Adjunct professor to head ozone research association

A UWindsor adjunct professor who helped Windsor produce some of the best-tasting water in the province will be the first Canadian president of an international scientific organization dedicated to ozone research.

On January 1, 2018, Saad Y. Jasim will begin a two-year term as president-elect of the International Ozone Association, thereafter taking up his two-year term as president. The association formed in 1973 to research and promote technologies on ozone and related compounds.

Dr. Saad Jasim

“It will be my duty to provide education and knowledge to different sectors in the world and make sure that knowledge transfer is the aim of our work,” says Dr. Jasim, who has served as an adjunct professor in the Faculty of Engineering since 1996. “I would like to make a difference. That is what I believe I was able to do in places like Windsor and Walkerton, Ontario.”
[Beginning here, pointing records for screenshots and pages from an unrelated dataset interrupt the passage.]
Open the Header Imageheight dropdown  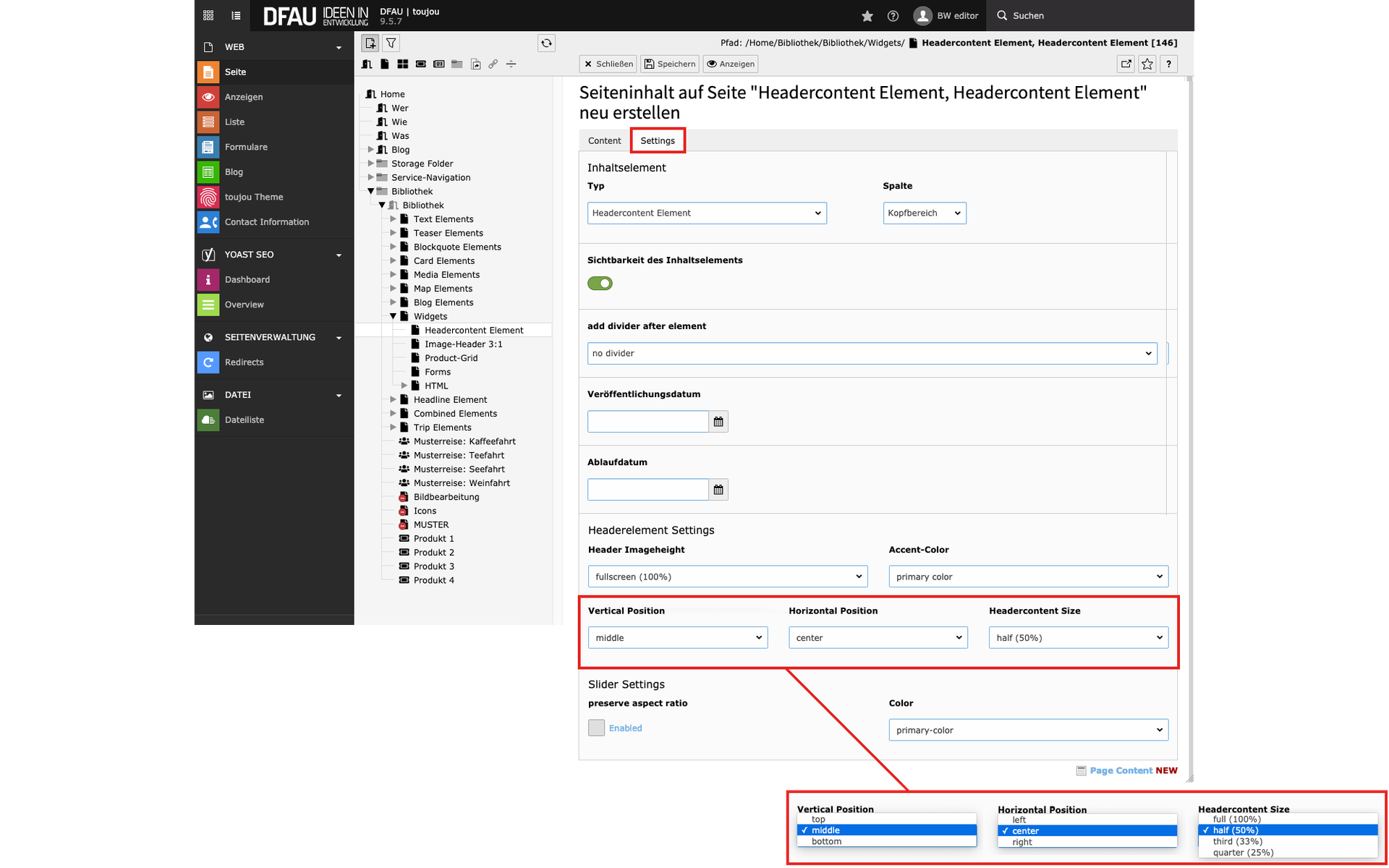[727, 576]
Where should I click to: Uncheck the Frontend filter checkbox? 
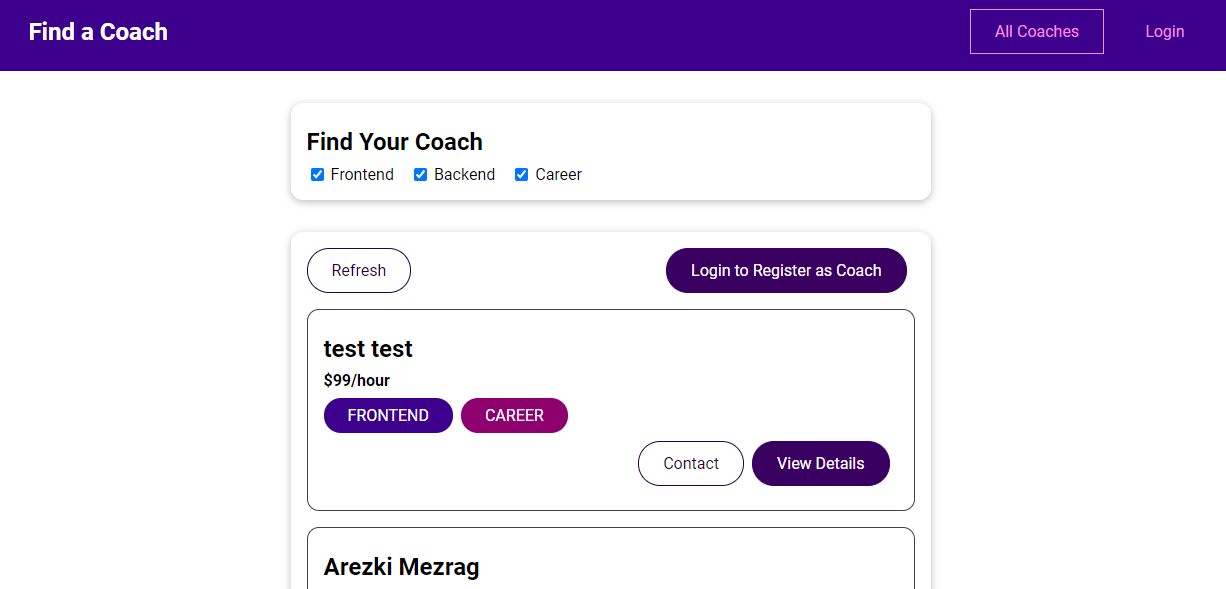pos(318,175)
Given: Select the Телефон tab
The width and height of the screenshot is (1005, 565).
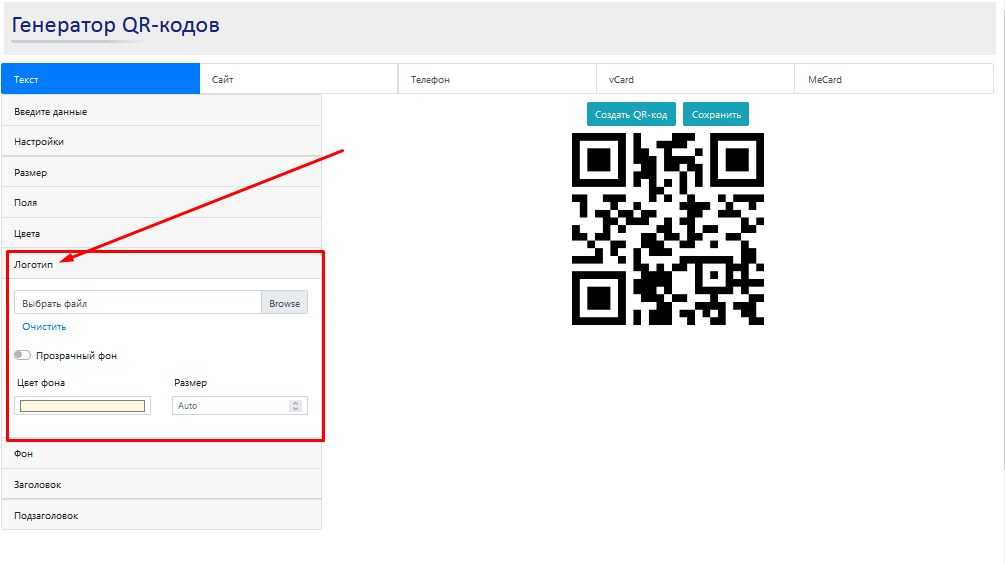Looking at the screenshot, I should coord(496,79).
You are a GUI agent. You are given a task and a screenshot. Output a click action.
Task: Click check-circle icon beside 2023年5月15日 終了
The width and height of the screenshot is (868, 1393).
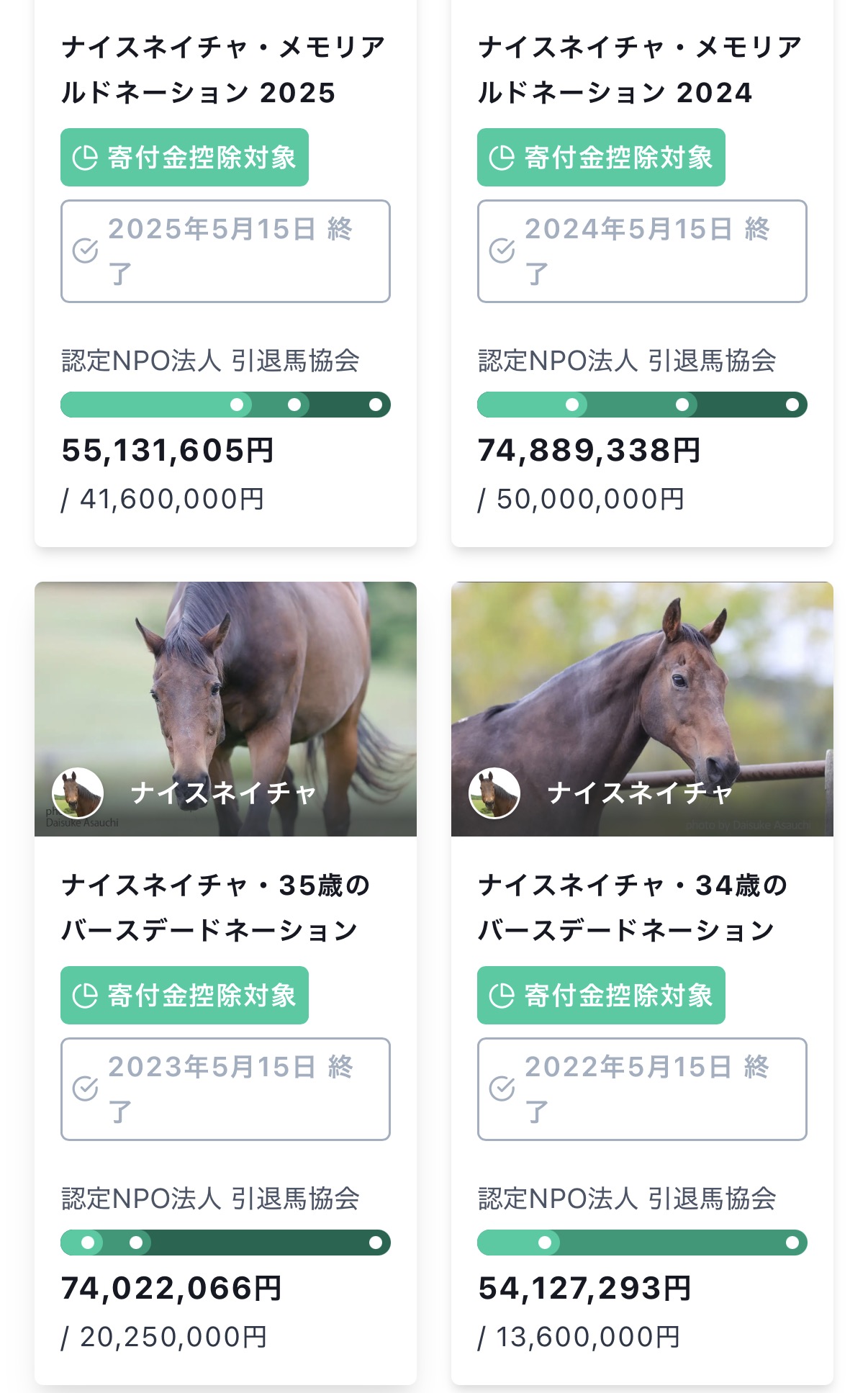tap(86, 1088)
Jasim introduced ozone to drinking water in Windsor in 2001 when he served as the Windsor Utilities Commission’s director of water quality and production. Since then, the City of Windsor has repeatedly won Best Tasting Water in a competition organized by the Ontario Water Works Association. In 2004, Jasim designed an ozone system in Leamington for a 14-acre greenhouse, recycling more than 25,000 gallons of discharged water.
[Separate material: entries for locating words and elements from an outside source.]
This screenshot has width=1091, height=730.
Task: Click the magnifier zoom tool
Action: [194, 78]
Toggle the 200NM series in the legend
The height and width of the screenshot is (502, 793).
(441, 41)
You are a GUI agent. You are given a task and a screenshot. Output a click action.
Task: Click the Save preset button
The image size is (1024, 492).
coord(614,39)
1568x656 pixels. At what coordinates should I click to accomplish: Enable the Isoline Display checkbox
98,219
“I’m looking forward to leading a team that works to solve many issues that impact human health,” says the Windsorite, who currently works as manager of utilities for the City of White Rock in British Columbia.
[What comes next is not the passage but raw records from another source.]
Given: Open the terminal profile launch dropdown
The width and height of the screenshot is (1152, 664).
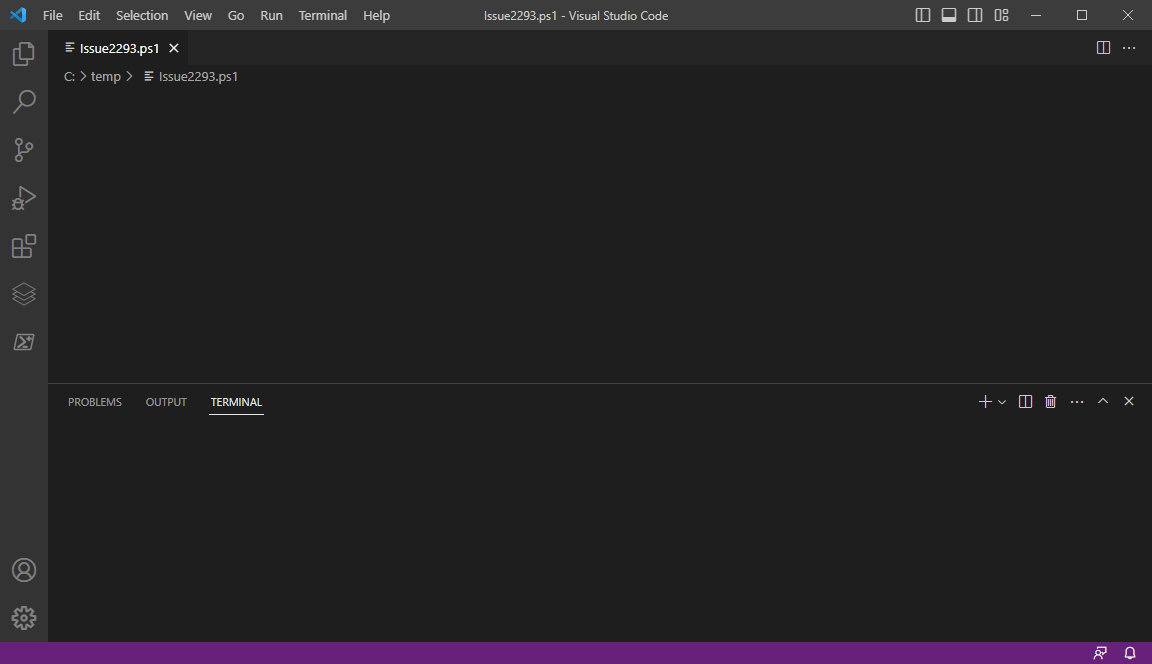Looking at the screenshot, I should pos(1002,401).
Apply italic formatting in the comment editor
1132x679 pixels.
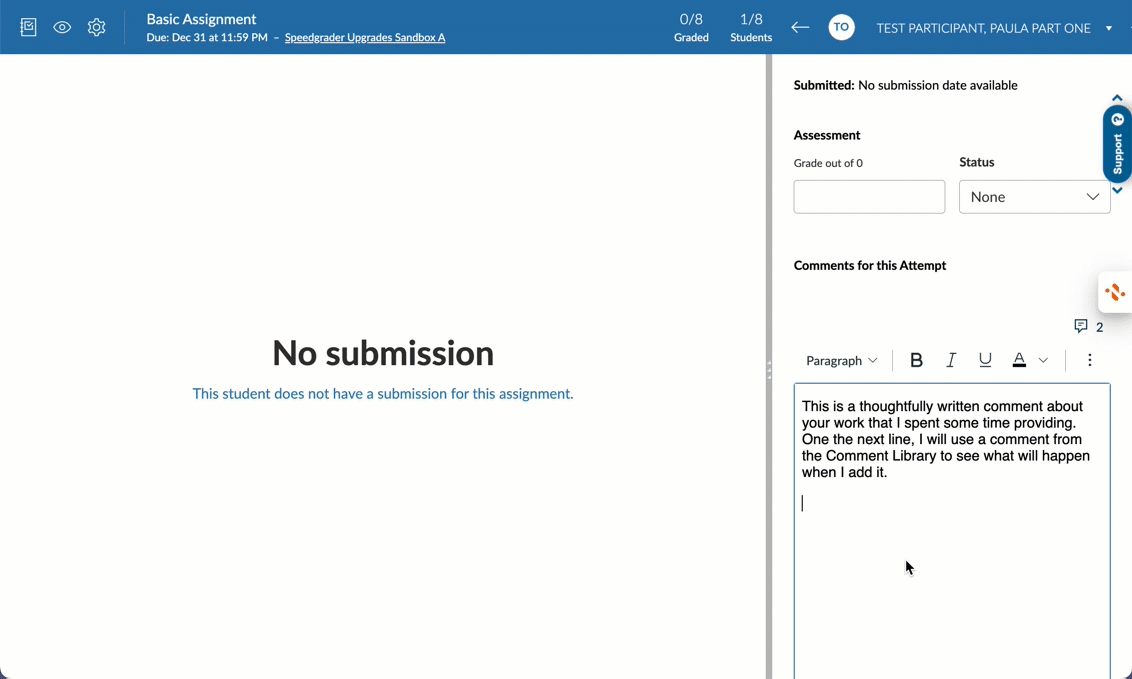click(x=951, y=360)
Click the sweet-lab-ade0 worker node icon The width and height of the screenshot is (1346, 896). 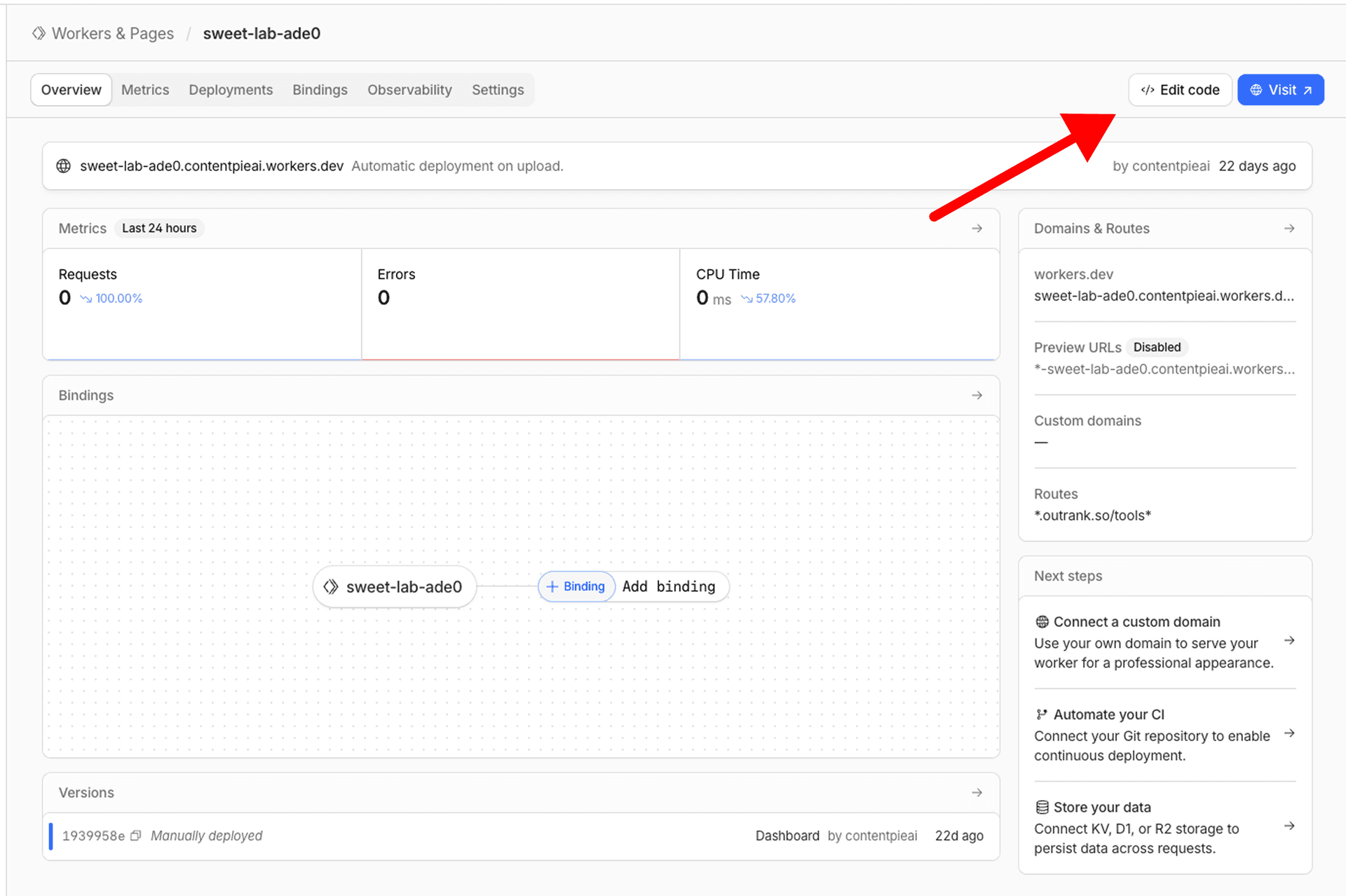click(330, 587)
As an adjunct professor, Jasim supervises undergraduate and graduate students in UWindsor’s civil and environmental engineering department. He has provided the university $125,000 in grants for research, more than $500,000 in in-kind contributions and helped secure $30,000 in federal funding in support of a study on the “Windsor hum.”

Jasim says one of the biggest ozone-related issues facing society today is the presence of chemicals of emerging concern — pharmaceuticals, personal care products and endocrine disrupting compounds — discharged from human activities and farms to our water sources.

“Ozone and ozone-based advanced oxidation processes can oxidize and eliminate the danger of these harmful compounds,” he says. “Cyanotoxins from algal bloom is another serious matter facing water supplies. Lake Erie is a good example and the City of Toledo, which decided to implement ozone for their drinking water system to mitigate the impact of cyanotoxins.”

Jasim is a member of the International Ozone Association Board of Directors and former president of the International Ozone Association-Pan American Group. In 2010, Jasim served as president of the Ontario Water Works Association section of the American Water Works Association.